Posted to issues@ozone.apache.org by "Attila Doroszlai (Jira)" <ji...@apache.org> on 2022/05/14 13:49:00 UTC

[jira] [Resolved] (HDDS-5919) In kubernettes om HA has circular dependency on the service availability

     [ https://issues.apache.org/jira/browse/HDDS-5919?page=com.atlassian.jira.plugin.system.issuetabpanels:all-tabpanel ]

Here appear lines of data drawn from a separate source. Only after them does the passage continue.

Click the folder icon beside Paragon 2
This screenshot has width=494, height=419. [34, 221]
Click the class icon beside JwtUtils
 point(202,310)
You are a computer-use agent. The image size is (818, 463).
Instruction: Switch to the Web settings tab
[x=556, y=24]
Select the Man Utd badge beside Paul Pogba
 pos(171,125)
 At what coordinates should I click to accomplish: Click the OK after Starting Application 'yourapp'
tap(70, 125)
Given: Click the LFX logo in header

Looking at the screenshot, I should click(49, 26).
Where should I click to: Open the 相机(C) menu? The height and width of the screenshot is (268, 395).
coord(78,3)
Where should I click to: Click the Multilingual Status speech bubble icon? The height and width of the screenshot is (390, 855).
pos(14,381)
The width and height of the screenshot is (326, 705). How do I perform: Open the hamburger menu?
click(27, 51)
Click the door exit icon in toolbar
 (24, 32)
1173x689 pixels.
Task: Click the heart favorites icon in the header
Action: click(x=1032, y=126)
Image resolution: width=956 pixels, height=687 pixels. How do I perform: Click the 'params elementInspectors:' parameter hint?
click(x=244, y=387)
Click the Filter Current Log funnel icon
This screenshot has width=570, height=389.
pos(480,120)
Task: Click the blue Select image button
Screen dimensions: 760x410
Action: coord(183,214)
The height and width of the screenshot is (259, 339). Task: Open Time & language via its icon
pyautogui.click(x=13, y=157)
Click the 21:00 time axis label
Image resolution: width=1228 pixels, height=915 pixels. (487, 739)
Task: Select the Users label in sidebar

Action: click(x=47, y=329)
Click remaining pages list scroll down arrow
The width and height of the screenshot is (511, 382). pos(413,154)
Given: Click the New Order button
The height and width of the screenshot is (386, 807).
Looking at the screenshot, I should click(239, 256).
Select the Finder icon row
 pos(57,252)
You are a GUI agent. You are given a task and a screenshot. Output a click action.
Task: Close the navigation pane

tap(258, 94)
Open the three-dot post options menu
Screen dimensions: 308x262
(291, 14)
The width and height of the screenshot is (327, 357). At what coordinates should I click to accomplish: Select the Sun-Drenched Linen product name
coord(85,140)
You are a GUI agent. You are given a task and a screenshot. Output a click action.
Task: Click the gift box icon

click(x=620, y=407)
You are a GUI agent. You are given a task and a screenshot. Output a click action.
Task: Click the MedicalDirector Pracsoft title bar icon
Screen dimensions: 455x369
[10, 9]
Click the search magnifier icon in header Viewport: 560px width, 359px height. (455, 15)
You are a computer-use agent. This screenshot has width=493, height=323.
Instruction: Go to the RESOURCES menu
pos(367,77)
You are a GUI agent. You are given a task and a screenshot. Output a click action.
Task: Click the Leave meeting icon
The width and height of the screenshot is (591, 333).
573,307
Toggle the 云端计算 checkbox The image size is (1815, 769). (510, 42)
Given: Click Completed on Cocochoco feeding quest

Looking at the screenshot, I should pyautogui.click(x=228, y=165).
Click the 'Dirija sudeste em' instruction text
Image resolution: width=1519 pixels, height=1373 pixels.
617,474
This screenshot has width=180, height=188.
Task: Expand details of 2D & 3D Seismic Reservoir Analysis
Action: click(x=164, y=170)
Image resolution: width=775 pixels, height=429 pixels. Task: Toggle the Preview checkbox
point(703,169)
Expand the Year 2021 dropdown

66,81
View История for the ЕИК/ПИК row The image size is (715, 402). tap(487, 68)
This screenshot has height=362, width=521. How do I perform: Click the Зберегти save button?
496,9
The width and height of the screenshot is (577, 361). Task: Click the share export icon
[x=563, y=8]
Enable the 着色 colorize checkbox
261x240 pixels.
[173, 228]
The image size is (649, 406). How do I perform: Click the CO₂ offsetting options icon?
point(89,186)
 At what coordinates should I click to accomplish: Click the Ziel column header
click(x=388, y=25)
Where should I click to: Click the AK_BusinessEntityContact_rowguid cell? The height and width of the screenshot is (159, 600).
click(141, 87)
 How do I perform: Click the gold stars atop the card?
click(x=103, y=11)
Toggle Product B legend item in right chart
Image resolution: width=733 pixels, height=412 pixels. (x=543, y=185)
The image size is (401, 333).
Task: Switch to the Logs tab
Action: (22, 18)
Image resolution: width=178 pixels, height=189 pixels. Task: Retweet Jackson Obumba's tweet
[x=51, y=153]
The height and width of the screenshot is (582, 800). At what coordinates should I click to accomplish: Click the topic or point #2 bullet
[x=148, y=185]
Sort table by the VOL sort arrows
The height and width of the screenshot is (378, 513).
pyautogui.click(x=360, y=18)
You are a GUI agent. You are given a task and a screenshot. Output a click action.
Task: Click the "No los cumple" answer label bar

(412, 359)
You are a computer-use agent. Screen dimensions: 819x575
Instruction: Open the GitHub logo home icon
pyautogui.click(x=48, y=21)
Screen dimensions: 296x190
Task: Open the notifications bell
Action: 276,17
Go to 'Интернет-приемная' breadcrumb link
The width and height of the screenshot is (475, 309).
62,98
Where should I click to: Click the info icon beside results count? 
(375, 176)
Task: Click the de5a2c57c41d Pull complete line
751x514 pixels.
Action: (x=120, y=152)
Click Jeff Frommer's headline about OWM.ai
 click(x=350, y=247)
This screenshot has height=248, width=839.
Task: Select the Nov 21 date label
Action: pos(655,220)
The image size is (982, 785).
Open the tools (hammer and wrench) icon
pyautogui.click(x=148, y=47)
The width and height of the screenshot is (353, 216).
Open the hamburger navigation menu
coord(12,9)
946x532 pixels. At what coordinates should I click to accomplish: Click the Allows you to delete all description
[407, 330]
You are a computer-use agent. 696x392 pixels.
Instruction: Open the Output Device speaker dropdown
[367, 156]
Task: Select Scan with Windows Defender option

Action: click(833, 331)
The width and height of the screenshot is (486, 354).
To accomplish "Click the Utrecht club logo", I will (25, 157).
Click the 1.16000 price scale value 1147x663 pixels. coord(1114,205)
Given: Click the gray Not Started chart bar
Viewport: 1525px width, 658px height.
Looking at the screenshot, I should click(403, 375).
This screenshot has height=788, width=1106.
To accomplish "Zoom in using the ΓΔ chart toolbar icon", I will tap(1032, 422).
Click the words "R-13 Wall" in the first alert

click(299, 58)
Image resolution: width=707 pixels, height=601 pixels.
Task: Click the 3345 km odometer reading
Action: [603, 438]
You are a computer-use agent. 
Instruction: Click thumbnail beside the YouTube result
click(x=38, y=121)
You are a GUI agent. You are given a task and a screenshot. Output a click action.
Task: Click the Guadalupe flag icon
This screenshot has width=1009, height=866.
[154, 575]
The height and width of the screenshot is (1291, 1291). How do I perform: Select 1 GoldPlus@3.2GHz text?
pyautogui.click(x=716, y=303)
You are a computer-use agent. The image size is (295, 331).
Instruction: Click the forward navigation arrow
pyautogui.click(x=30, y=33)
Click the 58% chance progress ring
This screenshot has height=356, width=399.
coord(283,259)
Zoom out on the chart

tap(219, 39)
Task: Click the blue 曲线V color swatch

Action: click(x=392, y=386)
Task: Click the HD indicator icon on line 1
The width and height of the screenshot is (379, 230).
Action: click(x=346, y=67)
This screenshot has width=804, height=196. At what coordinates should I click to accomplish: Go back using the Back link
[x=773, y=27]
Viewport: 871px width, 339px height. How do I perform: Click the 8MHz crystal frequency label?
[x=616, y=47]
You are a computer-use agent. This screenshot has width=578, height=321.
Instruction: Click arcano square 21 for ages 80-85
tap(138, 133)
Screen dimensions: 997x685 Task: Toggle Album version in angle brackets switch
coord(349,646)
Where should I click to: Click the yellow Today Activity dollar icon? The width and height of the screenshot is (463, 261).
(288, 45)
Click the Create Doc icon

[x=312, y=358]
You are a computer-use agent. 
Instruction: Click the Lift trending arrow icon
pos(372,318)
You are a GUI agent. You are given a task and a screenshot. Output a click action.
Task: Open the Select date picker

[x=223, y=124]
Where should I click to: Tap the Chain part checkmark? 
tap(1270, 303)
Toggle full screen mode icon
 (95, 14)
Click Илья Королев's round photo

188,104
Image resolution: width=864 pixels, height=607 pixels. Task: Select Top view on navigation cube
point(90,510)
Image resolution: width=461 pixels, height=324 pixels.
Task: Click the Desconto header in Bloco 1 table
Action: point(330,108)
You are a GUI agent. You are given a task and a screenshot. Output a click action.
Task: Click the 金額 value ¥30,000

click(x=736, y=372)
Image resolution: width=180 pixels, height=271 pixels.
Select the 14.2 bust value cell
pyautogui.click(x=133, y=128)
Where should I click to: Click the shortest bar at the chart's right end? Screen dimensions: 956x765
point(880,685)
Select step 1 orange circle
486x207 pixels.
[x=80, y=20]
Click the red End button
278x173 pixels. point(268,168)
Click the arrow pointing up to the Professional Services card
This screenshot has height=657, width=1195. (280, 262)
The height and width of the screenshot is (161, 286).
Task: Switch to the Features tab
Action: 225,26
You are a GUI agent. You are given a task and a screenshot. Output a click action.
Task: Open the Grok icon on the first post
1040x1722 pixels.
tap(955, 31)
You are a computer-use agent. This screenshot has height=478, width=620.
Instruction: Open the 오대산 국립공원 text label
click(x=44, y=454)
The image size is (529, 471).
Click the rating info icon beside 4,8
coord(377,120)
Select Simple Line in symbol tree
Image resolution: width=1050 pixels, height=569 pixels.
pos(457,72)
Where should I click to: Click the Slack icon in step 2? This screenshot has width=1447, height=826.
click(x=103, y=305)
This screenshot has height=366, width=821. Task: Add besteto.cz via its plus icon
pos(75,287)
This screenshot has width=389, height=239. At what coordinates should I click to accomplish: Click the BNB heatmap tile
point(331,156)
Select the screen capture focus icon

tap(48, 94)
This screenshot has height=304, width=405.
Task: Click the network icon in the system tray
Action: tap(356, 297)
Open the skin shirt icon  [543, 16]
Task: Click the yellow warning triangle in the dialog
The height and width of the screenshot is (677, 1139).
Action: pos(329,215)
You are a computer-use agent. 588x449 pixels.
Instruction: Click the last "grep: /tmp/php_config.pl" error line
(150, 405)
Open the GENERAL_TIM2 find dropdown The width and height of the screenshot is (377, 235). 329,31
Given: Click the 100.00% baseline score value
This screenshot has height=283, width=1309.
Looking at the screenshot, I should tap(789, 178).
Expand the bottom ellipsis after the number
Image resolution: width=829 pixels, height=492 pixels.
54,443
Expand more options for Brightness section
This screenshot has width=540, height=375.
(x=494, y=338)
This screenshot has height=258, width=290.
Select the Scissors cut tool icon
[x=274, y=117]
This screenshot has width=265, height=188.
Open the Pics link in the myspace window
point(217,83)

Attila Doroszlai resolved HDDS-5919.
------------------------------------
    Fix Version/s: 1.3.0
       Resolution: Fixed

> In kubernettes om HA has circular dependency on the service availability
> ------------------------------------------------------------------------
>
>                 Key: HDDS-5919
>                 URL: https://issues.apache.org/jira/browse/HDDS-5919
>             Project: Apache Ozone
>          Issue Type: Bug
>          Components: OM
>    Affects Versions: 1.1.0
>            Reporter: Shawn
>            Assignee: Shawn
>            Priority: Critical
>              Labels: kubernetes, pull-request-available
>             Fix For: 1.3.0
>
>
> In Kubernettes, for OM HA, we need to specify each OM FQDN in the configuration. However, the OM address is in the form <om_pod_name>.<om_service_name>. During the OM initialization, OM needs to resolve the FQDN <om_pod_name>.<om_service_name>. But this FQDN can only be resolvable if the OM is in ready state (the OM service only includes the pods in ready states). It is kind of circular dependency.
>  
> My current hacking resolution is to replace the FQDN name with the local host name (om-0.omservice vs om-0) in ozone-site.xml config before the OM initialization. However, the side effect of this solution is that the recon component cannot be launched, because when recon look up the list of the om peers, the return list would be something like: om-0 (the leader), om-1.omservice, om-2.omservice, and the leader om-0 cannot be accessed.
> I feel the current ozone is more targeting to bare metal deployment (IPs do not change). We should take kubernettes environment, where the ip could be dynamic (node rescheduled, or whole app is redeployed for upgrading), into account.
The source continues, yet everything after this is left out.